So two years ago, I started working with the Treasury. We got something in the mansion house speech, which I’m really, really proud of, which is why I’m announcing it now. And I wanted to shift the dial in the industry that I’d helped create, and I wanted to do that by making the liability more sustainable for the banks. First and foremost, because they will invest more into it, and giving the fintechs more protection to encourage more innovation. And I’m now working or advising OBE’s global advisory company on open banking, open finance, advising a company called Invela. And we are working across the pond, so in the states and in Canada and in the UK with the banks, across all the regulators to introduce exactly what this systemic governance, if you will, controls in the marketplace that will help us to continue to grow. Because if . . . One more point on this, if you look at it, I’m normally on stage saying, open banking, open finance, go over the hill, you know. The growth trajectory is like this. Of course it is. The flip side of that, as we all know in this industry, is risk. So we need to have an adult conversation in open banking, open finance. You know, about managing the risk, and that’s what we’re doing. We’re stepping up as the regulators have asked us do. So yes, you know, there’s a problem, but we are, you know, coming to the market with some solutions. Does that answer your question?
Michela Tindera
Yes. I think so. So keeping that in mind, I mean, what are some of the challenges that you see in getting the industry to, it’s like, it sounds like collaboration, more collaboration is better, is needed. What are the challenges to that? And to getting the industry to invest more in proactive fraud prevention measures, that sort of thing.
Carolina Garces
Can I just say something? The reality is that fraudsters these days are also investing the time to build trust to scam people. So there are other players out there hidden also earning the trust of the consumer so that they can trick them. So that responsibility, that obligation, is no longer sitting just with banks. To answer your question as to the challenges that we are seeing, I want to respond from a global bank perspective.

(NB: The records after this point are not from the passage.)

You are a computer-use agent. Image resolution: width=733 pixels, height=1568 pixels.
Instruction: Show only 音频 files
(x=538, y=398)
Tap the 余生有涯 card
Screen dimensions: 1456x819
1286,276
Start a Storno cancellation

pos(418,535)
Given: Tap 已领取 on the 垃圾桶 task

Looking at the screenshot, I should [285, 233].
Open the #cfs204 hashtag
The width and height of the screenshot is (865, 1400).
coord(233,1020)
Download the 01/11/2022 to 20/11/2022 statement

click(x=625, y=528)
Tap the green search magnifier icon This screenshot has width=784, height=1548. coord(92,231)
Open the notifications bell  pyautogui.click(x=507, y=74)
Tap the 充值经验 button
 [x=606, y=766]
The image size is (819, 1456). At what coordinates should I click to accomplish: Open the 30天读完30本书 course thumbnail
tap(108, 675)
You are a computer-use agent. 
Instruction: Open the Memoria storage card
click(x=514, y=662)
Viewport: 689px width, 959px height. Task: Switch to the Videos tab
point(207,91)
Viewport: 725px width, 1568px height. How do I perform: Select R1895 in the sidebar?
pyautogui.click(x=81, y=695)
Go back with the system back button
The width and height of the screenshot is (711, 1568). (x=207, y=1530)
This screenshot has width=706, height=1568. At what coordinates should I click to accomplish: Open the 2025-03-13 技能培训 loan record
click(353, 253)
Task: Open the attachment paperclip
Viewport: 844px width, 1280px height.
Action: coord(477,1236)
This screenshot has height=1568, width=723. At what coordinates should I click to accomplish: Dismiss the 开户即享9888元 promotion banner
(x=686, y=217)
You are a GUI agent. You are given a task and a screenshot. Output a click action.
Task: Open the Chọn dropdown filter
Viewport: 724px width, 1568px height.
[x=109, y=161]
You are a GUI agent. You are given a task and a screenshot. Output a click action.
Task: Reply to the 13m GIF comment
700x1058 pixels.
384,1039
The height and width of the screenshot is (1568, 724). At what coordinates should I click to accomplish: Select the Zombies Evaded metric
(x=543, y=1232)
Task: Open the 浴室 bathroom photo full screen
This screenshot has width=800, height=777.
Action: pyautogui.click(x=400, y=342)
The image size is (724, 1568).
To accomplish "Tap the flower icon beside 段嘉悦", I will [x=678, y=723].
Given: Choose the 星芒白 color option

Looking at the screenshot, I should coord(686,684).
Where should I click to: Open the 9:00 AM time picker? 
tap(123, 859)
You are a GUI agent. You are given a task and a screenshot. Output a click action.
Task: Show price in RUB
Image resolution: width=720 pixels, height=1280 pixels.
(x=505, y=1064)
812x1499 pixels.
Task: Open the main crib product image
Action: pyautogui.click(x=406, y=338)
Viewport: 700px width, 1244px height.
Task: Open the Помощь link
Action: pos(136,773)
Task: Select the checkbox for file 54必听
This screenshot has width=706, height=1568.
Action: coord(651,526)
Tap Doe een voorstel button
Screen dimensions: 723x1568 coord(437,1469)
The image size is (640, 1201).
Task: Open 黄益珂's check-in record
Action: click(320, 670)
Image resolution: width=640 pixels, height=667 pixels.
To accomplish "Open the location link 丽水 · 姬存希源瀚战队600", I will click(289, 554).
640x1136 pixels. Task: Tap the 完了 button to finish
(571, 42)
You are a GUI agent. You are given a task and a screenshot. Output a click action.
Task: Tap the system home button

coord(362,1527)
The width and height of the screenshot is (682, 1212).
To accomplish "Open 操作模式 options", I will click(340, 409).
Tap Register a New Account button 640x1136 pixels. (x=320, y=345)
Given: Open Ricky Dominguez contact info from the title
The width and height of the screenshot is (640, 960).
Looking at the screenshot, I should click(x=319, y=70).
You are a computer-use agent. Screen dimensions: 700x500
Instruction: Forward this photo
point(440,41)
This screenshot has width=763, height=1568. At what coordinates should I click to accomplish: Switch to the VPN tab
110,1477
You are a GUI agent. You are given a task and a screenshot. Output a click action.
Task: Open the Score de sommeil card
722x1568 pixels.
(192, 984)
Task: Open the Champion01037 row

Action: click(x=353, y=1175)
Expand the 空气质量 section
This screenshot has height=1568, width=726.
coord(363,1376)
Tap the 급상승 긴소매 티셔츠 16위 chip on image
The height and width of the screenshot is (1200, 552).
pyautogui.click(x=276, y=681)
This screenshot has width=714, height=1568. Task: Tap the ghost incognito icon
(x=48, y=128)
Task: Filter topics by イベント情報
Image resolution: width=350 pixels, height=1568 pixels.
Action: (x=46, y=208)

Again, the UK has made tremendous efforts, and I think it is leading in the industry in its efforts to tackle and prevent fraud. But we operate in an international environment. And some of the challenges that we are seeing, together with the evolving nature of fraud and the use of technology, is also the rapid change of regulation. And with those changes, we also see a lot of asymmetry. When you finish implementing a regulation that is obviously challenging, costly, and trying to reconcile how it will play out vis-à-vis your international customers, then you have the next trend, right?
Then the other thing that we are seeing in fraud is that the vast majority are happening through authorised mechanism, so the client is authorising that. So your detection infrastructure needs to change and needs to adapt to that trend. At the same time, when you assess what you’re seeing in these new typologies, you realise that you’re playing with a typical data, right? In former times, you just look at who the client is, moving from A to B, from B to C, right? But now you need to take into account other data factors, like geolocations, IP addresses, telephone numbers, email addresses, looking at networks, looking at timing and certain patterns, behavioural patterns. And that all is creating a more complex environment. So our traditional investigators that were specialists in a particular crime, they need to be more of generalists, fin crime generalists.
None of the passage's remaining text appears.